#### Problem requirements:
With the pictures omitted, print exactly the lines below, from the one containing "Image resolution: width=680" through the one containing "The image size", and nothing else.

--------

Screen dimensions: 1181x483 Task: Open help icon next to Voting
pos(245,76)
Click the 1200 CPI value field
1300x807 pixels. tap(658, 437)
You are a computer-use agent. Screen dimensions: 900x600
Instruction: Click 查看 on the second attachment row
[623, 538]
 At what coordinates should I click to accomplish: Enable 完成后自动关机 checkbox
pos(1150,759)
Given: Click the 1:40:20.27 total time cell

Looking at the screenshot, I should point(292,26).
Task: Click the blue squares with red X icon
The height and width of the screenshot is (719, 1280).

--------

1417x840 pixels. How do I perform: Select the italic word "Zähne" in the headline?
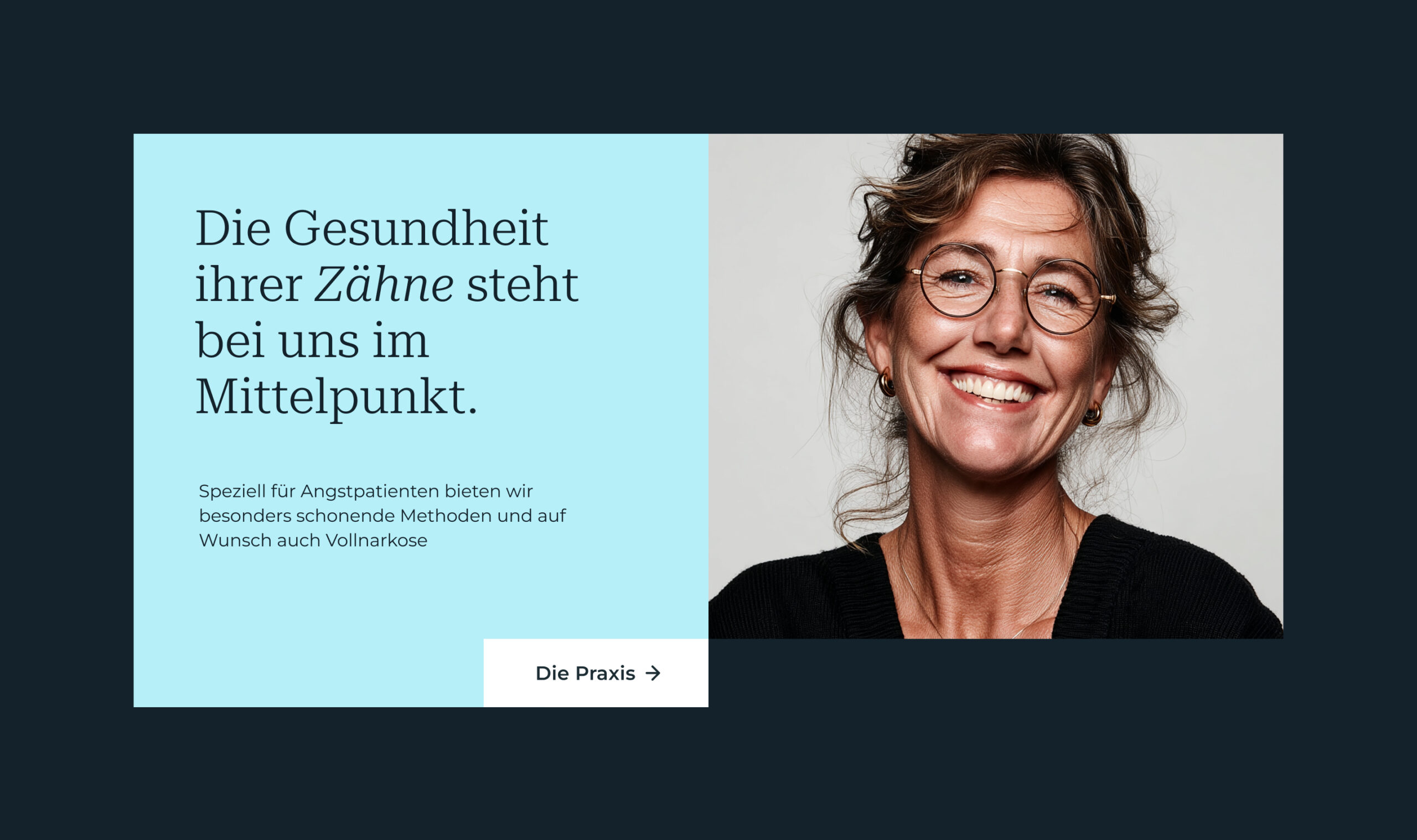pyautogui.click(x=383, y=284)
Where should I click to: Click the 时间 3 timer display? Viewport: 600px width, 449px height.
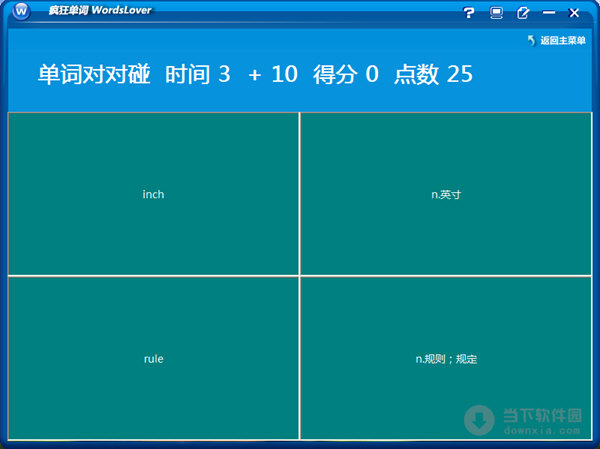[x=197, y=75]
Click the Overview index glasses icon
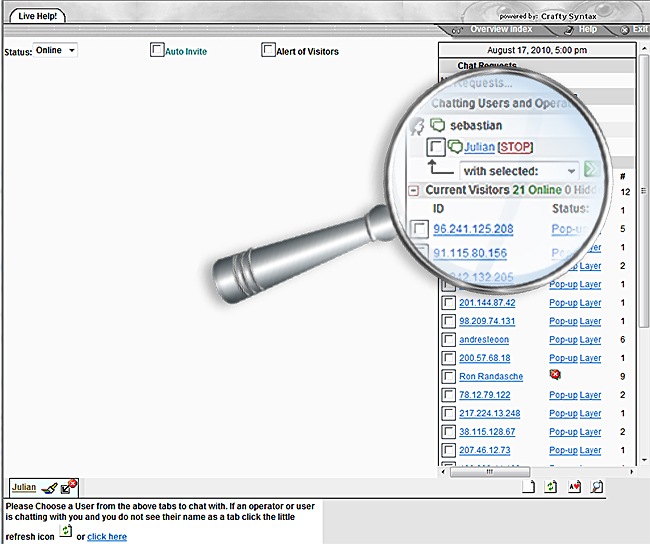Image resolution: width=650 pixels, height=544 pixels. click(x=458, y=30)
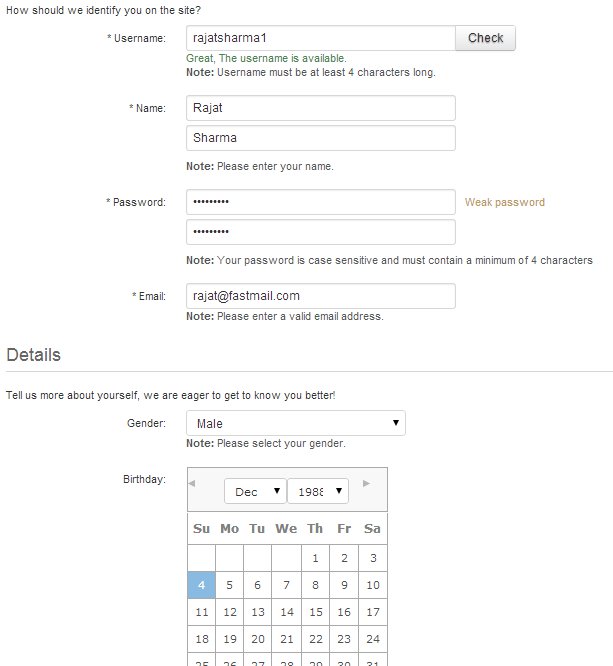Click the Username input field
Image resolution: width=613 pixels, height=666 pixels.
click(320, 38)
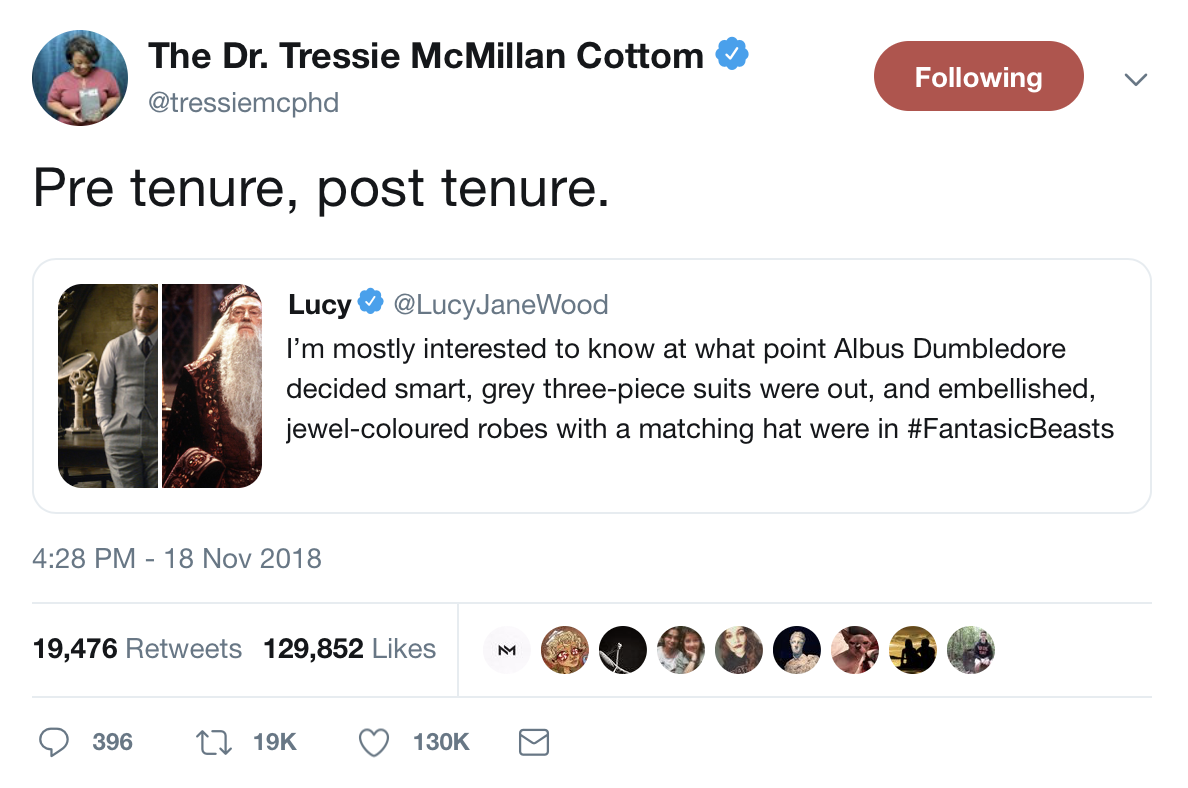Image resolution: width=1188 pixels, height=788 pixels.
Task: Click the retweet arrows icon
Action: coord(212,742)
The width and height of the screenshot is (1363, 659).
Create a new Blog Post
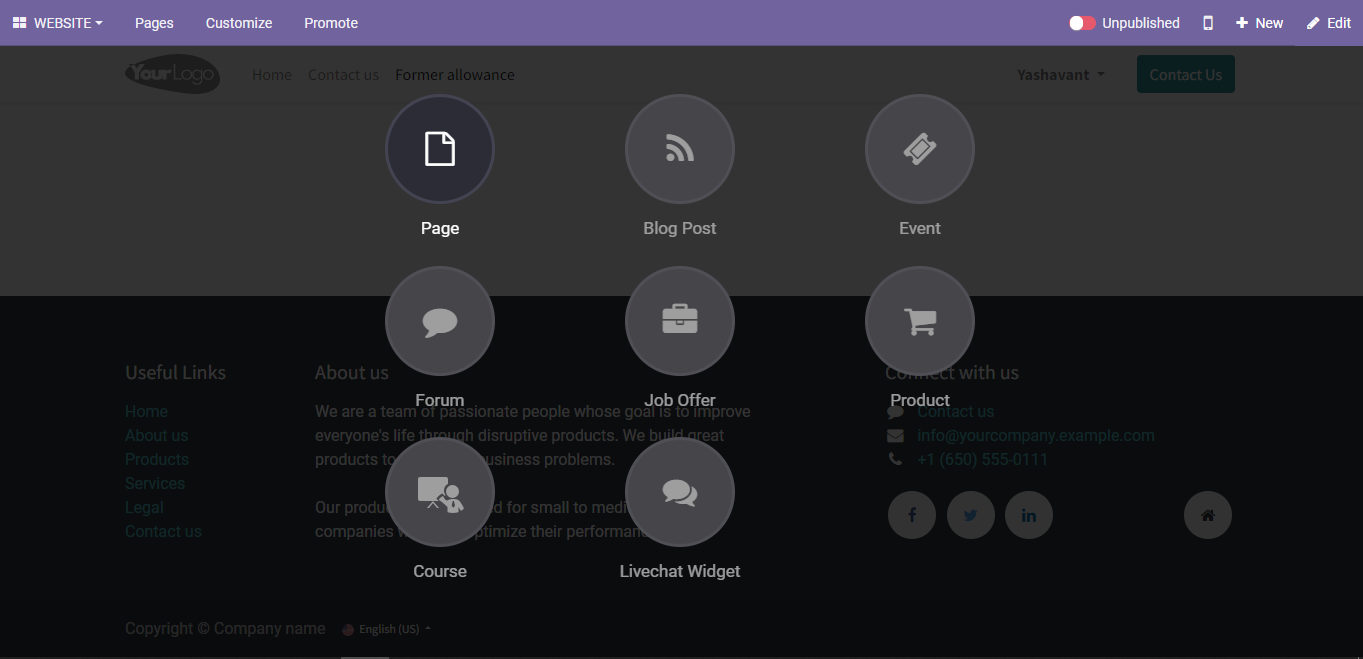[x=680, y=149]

--------

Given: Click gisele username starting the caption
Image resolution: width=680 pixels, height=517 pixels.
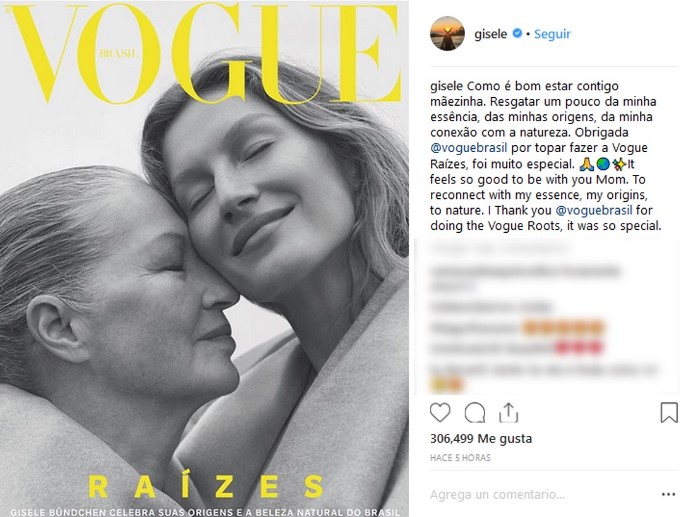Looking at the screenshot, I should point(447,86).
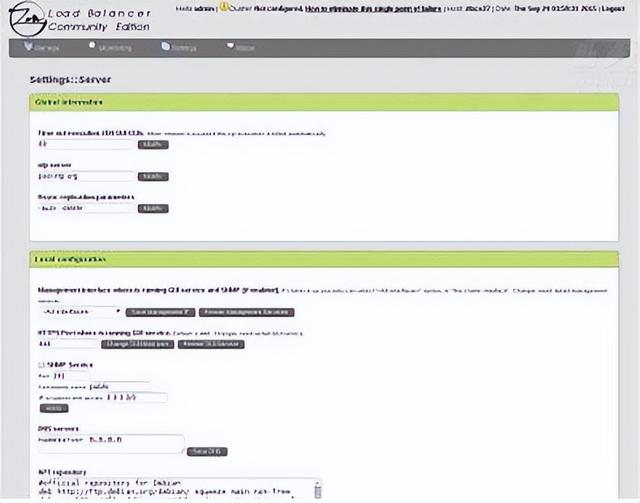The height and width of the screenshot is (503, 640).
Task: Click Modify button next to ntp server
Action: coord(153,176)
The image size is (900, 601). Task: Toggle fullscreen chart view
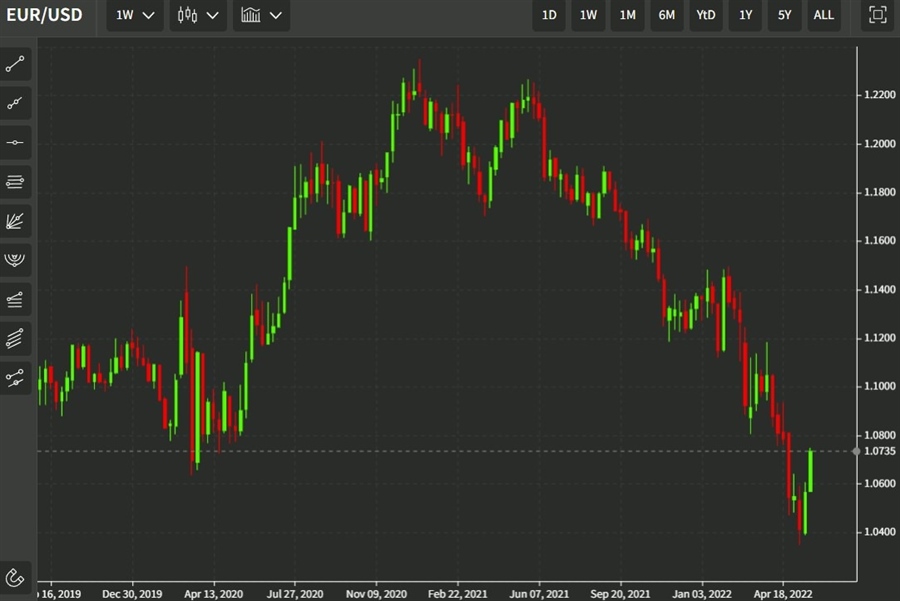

--------

#### Result:
Image resolution: width=680 pixels, height=517 pixels.
Looking at the screenshot, I should point(447,86).
The height and width of the screenshot is (503, 640).
Task: Click Modify button next to ntp server
Action: coord(153,176)
The image size is (900, 601). Task: Toggle fullscreen chart view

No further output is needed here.